EXERCISE AIM — Which lines of the entries contain the string "heading"? Copy each of them.

###

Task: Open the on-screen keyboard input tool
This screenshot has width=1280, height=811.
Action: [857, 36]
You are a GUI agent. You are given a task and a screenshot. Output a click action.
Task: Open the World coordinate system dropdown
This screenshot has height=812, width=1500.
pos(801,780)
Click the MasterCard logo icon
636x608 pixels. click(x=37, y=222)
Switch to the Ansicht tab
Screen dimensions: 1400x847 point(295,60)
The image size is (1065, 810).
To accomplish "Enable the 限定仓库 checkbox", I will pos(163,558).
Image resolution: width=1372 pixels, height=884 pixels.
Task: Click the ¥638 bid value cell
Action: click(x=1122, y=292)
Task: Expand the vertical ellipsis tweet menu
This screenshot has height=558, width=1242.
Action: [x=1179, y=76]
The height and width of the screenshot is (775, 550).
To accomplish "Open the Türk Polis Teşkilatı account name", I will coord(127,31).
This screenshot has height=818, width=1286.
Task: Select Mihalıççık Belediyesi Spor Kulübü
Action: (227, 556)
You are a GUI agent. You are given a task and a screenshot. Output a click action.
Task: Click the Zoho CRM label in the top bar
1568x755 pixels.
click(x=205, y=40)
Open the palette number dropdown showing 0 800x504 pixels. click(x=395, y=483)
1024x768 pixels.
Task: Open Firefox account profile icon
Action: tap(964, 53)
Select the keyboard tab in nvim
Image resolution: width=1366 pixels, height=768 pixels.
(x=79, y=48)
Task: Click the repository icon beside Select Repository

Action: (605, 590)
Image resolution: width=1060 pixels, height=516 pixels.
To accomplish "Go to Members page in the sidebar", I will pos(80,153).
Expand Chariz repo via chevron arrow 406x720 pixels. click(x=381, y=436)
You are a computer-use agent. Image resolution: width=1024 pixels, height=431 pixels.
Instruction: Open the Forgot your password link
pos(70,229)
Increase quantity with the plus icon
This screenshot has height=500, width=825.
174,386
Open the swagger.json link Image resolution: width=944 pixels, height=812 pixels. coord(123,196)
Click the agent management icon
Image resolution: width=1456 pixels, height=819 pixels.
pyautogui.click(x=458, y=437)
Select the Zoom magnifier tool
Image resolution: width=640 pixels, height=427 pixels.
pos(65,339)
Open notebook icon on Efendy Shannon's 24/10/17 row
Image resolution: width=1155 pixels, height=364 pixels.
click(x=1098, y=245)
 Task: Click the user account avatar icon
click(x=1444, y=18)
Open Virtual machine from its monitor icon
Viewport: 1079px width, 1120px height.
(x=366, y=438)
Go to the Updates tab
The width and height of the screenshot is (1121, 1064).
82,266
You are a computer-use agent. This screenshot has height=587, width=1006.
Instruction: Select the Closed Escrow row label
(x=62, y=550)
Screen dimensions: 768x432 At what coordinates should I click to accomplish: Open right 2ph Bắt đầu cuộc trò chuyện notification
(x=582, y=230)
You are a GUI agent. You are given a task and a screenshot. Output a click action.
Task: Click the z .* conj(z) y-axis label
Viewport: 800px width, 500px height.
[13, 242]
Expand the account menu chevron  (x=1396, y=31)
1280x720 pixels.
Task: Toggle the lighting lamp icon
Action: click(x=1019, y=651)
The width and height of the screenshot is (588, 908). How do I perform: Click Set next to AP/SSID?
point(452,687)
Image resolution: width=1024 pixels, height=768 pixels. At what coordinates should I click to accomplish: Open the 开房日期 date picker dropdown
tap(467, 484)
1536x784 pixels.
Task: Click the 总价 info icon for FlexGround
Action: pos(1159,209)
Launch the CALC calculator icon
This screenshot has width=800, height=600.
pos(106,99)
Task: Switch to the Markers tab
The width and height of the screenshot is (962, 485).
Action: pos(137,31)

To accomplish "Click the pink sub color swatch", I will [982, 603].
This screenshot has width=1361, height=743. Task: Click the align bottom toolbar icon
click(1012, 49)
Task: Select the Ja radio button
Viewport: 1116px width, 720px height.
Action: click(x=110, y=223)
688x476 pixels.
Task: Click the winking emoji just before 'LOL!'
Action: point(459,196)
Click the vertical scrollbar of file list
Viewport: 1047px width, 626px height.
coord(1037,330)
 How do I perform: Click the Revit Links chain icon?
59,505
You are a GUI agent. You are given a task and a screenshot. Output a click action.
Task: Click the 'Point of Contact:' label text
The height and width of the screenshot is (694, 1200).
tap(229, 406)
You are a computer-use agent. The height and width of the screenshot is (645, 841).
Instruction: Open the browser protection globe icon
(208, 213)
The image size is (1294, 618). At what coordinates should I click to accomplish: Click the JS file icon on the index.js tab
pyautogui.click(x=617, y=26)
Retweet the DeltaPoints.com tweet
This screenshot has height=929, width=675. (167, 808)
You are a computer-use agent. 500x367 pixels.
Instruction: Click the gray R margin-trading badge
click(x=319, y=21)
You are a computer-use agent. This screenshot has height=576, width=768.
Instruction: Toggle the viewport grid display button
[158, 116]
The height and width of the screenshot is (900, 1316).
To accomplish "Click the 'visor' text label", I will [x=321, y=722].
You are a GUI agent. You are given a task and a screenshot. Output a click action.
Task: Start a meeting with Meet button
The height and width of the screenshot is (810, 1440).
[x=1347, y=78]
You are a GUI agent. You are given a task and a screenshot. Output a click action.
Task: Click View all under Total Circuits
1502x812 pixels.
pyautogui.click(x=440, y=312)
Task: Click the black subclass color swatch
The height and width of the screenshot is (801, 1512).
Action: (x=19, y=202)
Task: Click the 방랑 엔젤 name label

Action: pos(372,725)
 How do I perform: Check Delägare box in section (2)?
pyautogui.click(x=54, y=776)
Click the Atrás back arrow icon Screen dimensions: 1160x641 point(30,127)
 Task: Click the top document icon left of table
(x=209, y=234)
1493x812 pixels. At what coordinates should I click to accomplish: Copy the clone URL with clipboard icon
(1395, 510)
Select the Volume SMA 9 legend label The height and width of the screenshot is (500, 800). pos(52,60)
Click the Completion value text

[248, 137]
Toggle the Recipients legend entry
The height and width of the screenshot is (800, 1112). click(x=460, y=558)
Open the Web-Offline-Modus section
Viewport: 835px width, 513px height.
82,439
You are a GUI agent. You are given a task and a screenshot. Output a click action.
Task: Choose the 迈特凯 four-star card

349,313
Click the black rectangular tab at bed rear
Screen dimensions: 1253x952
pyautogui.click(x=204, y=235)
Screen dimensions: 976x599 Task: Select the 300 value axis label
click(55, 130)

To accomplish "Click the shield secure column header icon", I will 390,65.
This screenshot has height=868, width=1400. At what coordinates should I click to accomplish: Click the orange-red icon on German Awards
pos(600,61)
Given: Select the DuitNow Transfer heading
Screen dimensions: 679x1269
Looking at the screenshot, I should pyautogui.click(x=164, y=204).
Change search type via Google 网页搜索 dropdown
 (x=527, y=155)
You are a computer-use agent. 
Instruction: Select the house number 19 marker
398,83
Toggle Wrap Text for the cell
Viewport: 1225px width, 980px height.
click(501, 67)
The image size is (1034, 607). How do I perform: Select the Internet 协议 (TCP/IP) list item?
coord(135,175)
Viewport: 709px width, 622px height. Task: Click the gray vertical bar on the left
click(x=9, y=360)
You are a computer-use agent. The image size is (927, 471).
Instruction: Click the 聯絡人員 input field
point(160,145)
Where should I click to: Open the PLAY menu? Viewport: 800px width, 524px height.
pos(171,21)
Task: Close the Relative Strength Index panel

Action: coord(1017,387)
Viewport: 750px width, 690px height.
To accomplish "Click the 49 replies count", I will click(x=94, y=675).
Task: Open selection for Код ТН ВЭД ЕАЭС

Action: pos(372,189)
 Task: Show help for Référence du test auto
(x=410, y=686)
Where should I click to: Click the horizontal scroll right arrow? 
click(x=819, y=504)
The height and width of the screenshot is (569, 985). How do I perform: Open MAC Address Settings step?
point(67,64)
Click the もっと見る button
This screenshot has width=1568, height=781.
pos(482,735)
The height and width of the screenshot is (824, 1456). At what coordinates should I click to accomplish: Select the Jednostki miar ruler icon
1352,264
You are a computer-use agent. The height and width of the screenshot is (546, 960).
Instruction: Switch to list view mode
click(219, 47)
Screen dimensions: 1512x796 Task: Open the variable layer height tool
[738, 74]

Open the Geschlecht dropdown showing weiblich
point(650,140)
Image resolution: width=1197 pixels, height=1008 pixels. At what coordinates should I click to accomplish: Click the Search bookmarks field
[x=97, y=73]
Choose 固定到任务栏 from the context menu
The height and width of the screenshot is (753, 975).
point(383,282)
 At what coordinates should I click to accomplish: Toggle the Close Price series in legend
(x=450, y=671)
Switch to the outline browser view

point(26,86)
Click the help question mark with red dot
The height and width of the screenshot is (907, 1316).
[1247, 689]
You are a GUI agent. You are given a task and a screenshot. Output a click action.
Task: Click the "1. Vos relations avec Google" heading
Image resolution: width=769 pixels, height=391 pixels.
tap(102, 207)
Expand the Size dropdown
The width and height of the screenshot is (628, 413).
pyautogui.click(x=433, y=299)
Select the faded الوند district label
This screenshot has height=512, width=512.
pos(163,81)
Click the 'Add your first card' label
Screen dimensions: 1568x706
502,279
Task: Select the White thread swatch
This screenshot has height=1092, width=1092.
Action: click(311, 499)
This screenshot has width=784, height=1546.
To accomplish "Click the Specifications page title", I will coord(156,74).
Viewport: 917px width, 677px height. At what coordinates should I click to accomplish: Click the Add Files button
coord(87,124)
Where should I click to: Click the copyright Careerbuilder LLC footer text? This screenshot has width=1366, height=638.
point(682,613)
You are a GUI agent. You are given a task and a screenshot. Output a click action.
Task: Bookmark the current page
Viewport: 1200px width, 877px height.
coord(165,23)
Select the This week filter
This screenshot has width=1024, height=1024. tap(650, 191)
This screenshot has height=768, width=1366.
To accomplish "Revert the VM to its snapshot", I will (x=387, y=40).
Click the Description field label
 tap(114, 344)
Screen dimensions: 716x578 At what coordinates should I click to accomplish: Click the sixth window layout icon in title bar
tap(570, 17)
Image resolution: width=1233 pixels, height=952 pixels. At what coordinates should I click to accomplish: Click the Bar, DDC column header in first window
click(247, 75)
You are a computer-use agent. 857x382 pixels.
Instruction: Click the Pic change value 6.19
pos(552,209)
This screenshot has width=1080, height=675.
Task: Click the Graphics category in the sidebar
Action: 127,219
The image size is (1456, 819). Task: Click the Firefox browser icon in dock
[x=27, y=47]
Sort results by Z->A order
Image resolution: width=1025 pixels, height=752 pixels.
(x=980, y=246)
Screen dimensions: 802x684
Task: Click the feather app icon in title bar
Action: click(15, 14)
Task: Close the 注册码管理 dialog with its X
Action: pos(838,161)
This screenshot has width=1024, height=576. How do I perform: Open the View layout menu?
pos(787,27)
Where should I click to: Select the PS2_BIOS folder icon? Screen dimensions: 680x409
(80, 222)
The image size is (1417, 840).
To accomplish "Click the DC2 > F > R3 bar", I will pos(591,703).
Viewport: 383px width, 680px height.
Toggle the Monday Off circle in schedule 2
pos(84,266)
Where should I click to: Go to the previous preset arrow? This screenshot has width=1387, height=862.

###

RESULT BELOW —
Given: Select the DuitNow Transfer heading
Task: Click the "1. Vos relations avec Google" heading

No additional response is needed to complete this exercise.